• **EXERCISE**
Give the heading of each numbered point in the term insurance article below.

Top of SELECTED EXCERPT

November 17, 2017

Srikaanth Kumar

How to Choose a Right Term Insurance Plan For You


With so many insurance companies offering term plans, how should you choose a term plan for yourself?

Here are things to consider while choosing the best term plan:

When it comes to life insurance, Term Plans are best suited for most due to their high sum assured and low premiums. A lot of individuals can get a significant amount of sum assured by paying much lower and affordable annual premium compared to other traditional insurance plans. However there are so many companies offering term plans with some really good features that make choosing the right one among the others, vital.

1. Assess the right sum assured for you:

How to Choose a Right Term Insurance Plan For YouBefore you even begin looking out for companies offering the best term plans, you should yourself assess the amount of Insurance you need, considering the facts such as inflation and other expenses that may rise in the future, and how would your family cope with those in your absence. Generally it is advisable to go for a sum assured of 12-15 times your annual income. This would pretty much provide for inflation and other factors. However your requirement can vary, but at least have 12 times your annual income as cover.

2. Claim Settlement Ratio:

The better the claim settlement ratio the better chances you have of getting your money from the insurance company when you make the claim. There will be companies offering attractive policy terms and features, but always check their claim settlement ratio. Since when the need arises, those fancy features won’t matter, all that matters is the money promised to you as sum assured. Go for a company with claim settlement ratio as high as close to 90% at least.

3. Option to step-up or step-down insurance cover:

Though this is not the most important point, but it is significant none the less. Some companies have the option to step-up your sum assured over the years depending on situation in your life, like marriage, child birth etc. It is a good option to have if you feel your needs will increase in the future and the current sum-assured will be less. However, this feature is not a deal breaker, since in case your policy doesn’t have this feature; you can still opt for an add-on term plan for the extra sum assured.

Bottom of SELECTED EXCERPT
Top of RECORD SET

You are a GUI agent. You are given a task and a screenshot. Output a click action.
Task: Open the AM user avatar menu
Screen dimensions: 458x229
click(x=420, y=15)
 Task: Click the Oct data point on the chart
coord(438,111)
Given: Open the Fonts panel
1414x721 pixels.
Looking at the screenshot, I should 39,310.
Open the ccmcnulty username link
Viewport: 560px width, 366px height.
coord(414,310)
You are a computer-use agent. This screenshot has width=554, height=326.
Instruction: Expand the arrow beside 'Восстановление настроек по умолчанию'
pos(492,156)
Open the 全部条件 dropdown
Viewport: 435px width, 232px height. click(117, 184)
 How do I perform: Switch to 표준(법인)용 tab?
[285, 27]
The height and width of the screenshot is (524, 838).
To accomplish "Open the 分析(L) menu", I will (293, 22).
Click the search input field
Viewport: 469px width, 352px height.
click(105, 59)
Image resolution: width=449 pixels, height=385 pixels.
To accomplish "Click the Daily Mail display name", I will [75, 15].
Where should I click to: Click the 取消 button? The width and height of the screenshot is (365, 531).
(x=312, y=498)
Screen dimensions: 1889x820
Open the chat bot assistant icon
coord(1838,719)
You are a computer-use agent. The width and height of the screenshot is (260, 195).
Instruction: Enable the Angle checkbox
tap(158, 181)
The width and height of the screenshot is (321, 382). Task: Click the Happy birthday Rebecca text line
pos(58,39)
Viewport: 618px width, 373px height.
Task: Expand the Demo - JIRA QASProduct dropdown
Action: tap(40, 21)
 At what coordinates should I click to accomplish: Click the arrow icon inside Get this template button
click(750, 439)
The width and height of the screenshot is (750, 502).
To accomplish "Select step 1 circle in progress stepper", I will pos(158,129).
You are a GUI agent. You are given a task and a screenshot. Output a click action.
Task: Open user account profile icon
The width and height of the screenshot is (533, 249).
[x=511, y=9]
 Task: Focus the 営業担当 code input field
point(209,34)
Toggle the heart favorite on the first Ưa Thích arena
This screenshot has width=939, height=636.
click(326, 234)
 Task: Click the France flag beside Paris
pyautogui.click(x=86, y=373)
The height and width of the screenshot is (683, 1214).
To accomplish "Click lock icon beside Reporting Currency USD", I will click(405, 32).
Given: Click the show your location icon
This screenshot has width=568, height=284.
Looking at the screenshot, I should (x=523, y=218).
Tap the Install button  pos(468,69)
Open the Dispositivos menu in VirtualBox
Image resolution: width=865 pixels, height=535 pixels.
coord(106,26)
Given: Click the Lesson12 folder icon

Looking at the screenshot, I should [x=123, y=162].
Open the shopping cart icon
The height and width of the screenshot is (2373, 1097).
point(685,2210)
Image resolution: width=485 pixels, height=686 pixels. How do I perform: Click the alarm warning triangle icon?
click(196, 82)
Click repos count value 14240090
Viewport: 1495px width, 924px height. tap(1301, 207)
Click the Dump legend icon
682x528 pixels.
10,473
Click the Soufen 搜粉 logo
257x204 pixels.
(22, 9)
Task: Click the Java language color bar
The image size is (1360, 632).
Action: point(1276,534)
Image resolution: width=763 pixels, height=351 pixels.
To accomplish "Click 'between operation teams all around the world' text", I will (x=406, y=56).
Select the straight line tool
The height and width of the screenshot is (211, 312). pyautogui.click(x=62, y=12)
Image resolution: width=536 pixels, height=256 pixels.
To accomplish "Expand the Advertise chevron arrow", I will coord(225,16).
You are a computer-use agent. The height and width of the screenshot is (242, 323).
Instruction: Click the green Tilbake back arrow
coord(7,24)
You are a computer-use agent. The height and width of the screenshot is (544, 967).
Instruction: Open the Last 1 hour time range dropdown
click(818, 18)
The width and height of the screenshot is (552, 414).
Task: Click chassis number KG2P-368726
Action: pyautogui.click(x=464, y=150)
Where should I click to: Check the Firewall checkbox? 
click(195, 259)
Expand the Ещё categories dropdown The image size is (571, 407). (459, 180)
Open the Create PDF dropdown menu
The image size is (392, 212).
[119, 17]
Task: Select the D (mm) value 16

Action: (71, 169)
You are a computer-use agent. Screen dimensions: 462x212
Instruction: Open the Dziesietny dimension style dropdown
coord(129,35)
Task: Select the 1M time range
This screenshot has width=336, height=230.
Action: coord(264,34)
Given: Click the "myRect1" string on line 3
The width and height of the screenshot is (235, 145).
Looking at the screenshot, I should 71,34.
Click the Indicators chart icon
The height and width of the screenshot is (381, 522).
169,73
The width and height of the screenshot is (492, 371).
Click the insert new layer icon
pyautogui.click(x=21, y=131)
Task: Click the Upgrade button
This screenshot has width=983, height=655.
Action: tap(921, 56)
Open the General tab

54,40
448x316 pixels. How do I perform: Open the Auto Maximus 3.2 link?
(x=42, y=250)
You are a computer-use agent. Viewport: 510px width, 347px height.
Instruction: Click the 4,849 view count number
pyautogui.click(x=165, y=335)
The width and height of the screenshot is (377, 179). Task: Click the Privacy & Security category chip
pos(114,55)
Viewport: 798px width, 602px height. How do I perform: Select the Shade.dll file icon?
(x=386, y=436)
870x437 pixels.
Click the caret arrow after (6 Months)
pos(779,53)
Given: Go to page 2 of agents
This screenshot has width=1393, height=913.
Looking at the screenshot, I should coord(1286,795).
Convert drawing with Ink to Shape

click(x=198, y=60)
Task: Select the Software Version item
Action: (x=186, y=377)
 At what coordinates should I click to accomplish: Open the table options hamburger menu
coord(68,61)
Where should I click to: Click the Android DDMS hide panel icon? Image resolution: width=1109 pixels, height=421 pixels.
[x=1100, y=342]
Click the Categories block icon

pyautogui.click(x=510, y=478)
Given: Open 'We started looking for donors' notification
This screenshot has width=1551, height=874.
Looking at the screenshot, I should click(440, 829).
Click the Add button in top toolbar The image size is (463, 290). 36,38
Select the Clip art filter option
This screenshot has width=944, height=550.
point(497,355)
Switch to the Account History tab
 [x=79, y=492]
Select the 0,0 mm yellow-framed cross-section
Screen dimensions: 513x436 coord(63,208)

Bottom of RECORD SET

• **WRITTEN REPLY**
1. Assess the right sum assured for you
2. Claim Settlement Ratio
3. Option to step-up or step-down insurance cover